[Pixel coordinate grounding data]

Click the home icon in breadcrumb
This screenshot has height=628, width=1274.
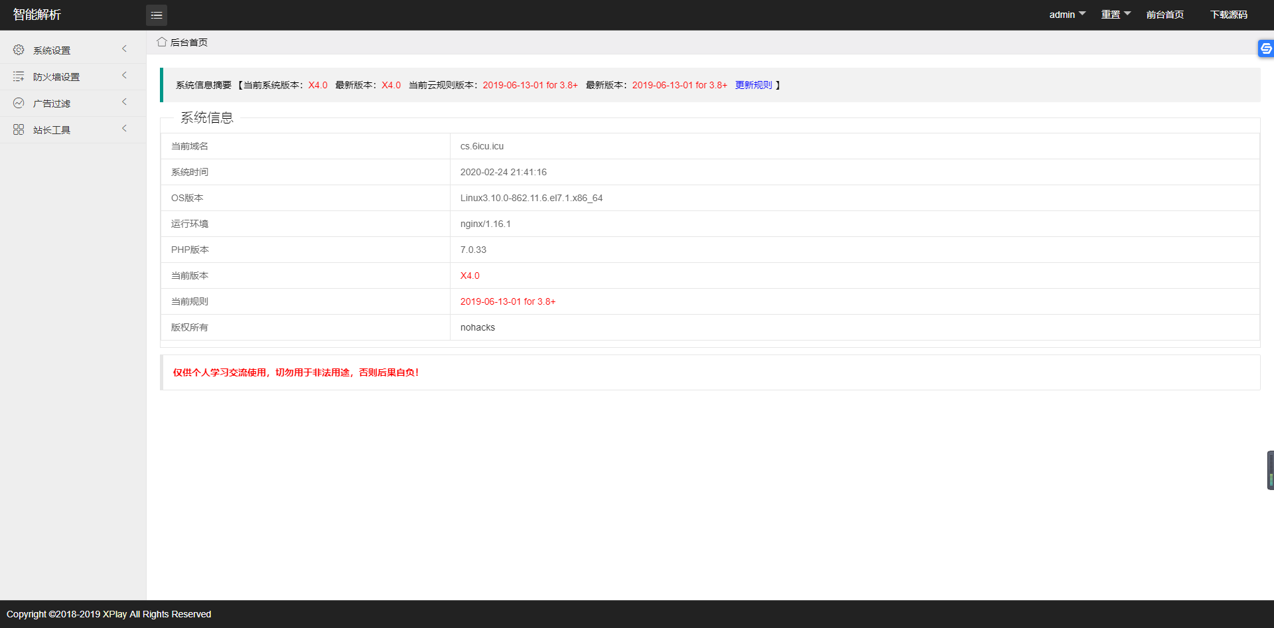[162, 42]
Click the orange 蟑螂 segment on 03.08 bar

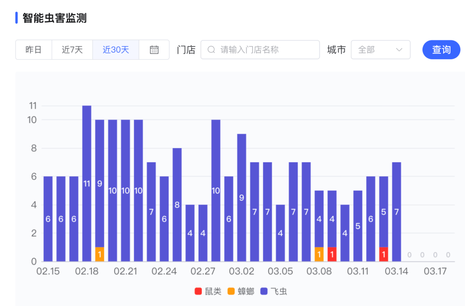coord(319,254)
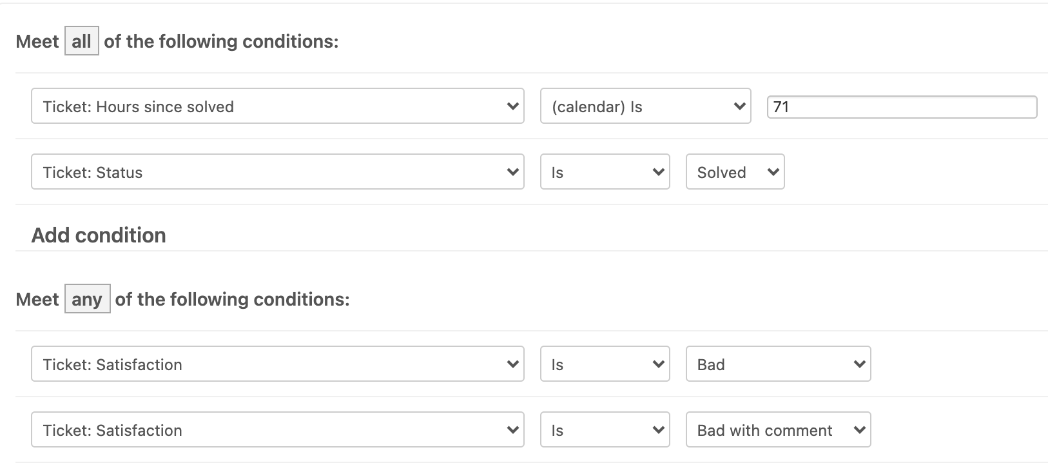Open the 'Bad' satisfaction value dropdown
This screenshot has height=472, width=1048.
pyautogui.click(x=778, y=364)
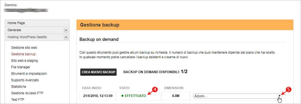View Statistiche from the sidebar
The height and width of the screenshot is (104, 301).
tap(19, 87)
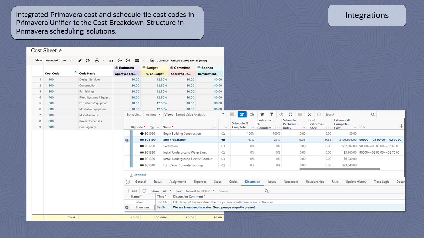424x238 pixels.
Task: Expand the Estimates column group
Action: click(x=117, y=68)
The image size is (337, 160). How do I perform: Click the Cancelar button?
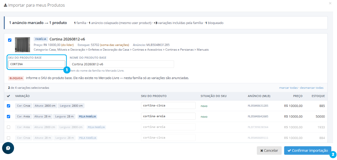click(269, 150)
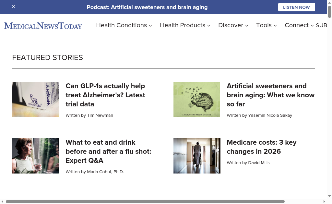Click the hospital hallway wheelchair thumbnail

[x=197, y=156]
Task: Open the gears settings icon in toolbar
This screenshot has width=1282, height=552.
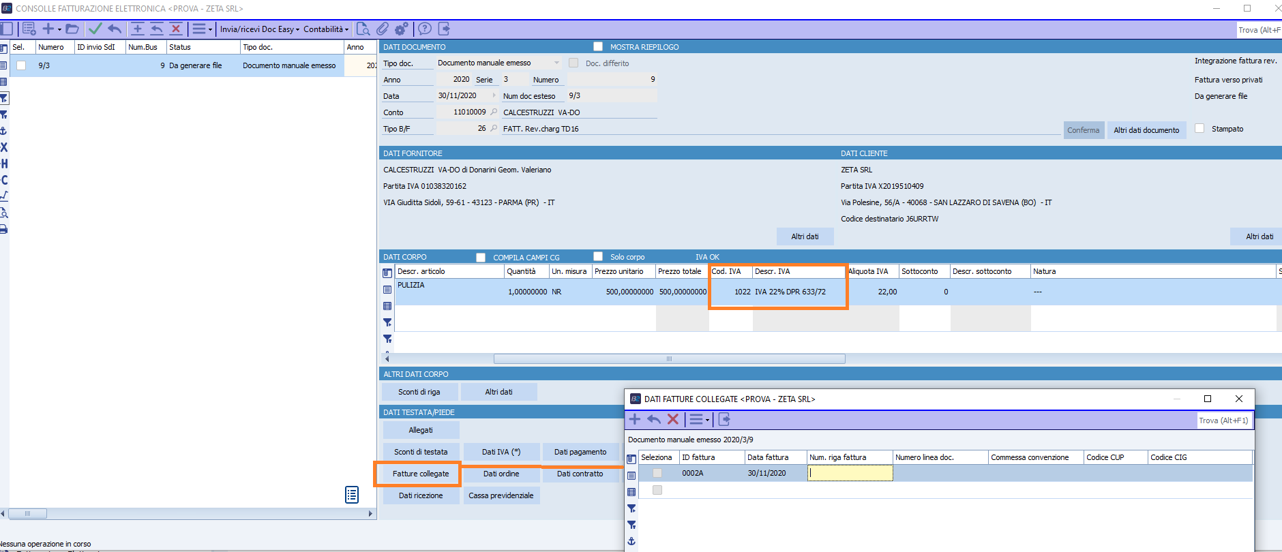Action: click(x=402, y=29)
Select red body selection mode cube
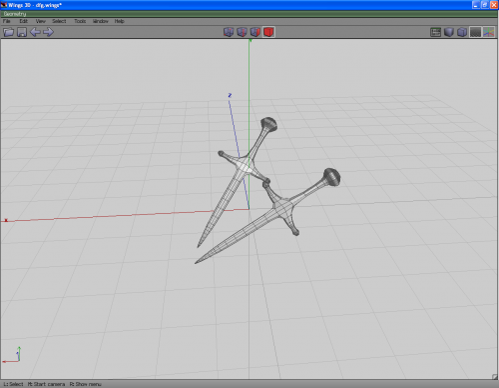The image size is (499, 388). point(268,32)
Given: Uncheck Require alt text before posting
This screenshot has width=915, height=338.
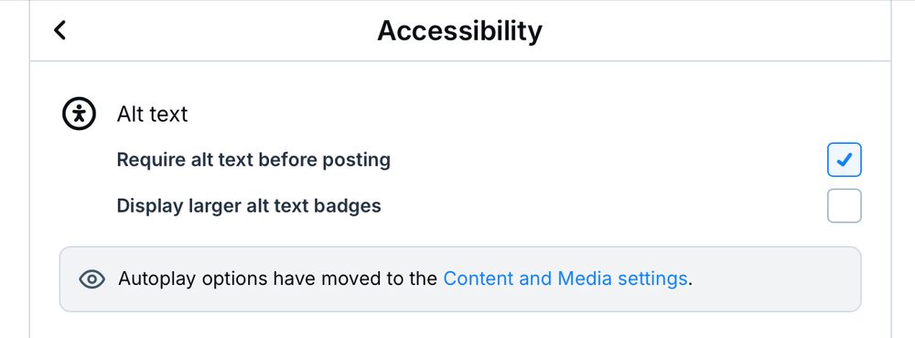Looking at the screenshot, I should [844, 159].
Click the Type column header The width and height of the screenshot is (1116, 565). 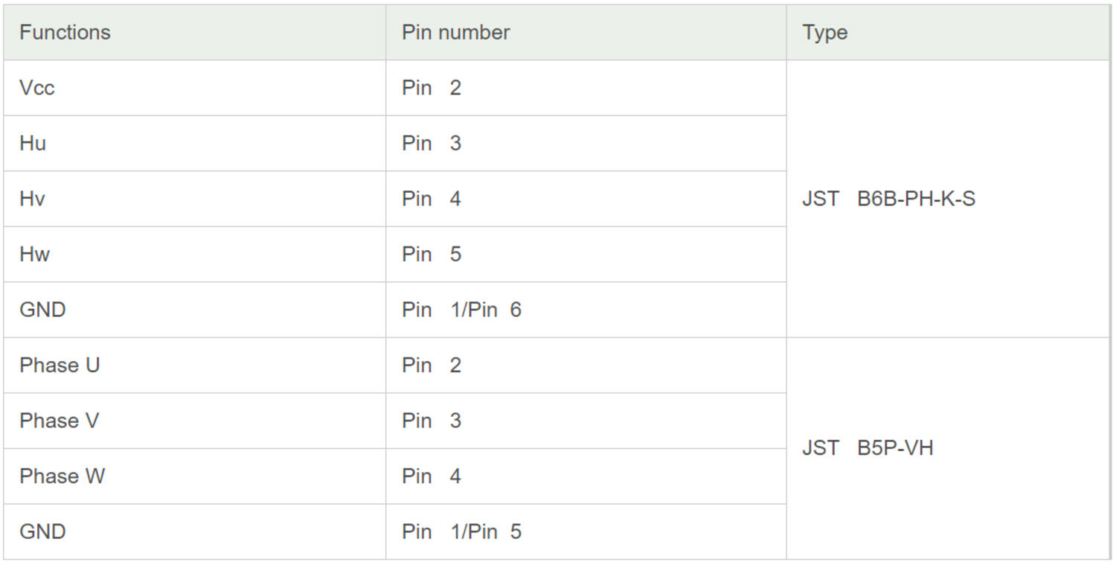coord(825,32)
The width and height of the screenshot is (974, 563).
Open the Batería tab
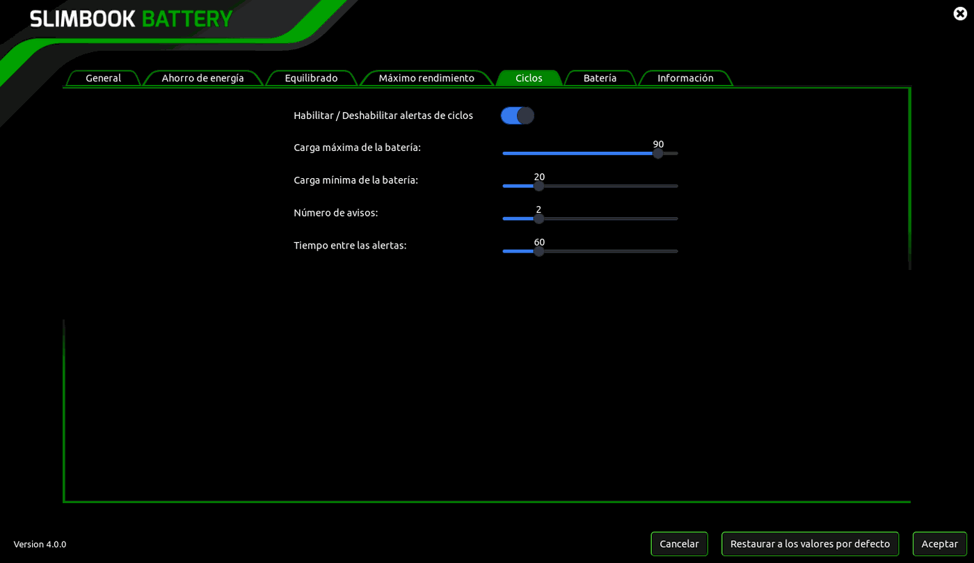(x=600, y=78)
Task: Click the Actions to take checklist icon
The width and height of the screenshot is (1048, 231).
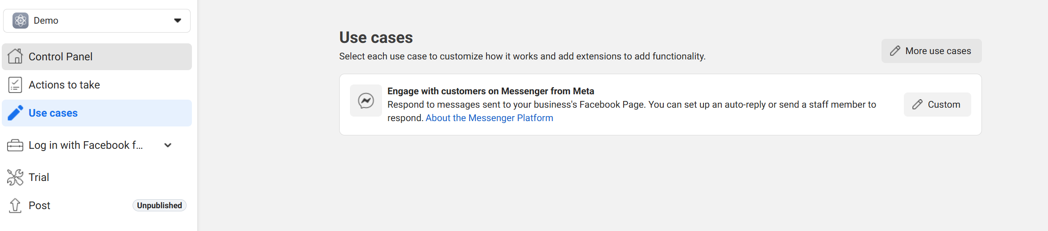Action: 15,85
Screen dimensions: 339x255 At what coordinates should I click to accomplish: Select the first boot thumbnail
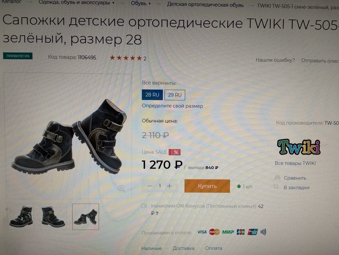pos(21,217)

TASK DIRECTIONS
Which lines of the entries above contain the string "icon"? Copy each one.

EXPECTED ANSWER
Click the home icon in breadcrumb
Task: Open the gears settings icon in toolbar
Task: Click the Actions to take checklist icon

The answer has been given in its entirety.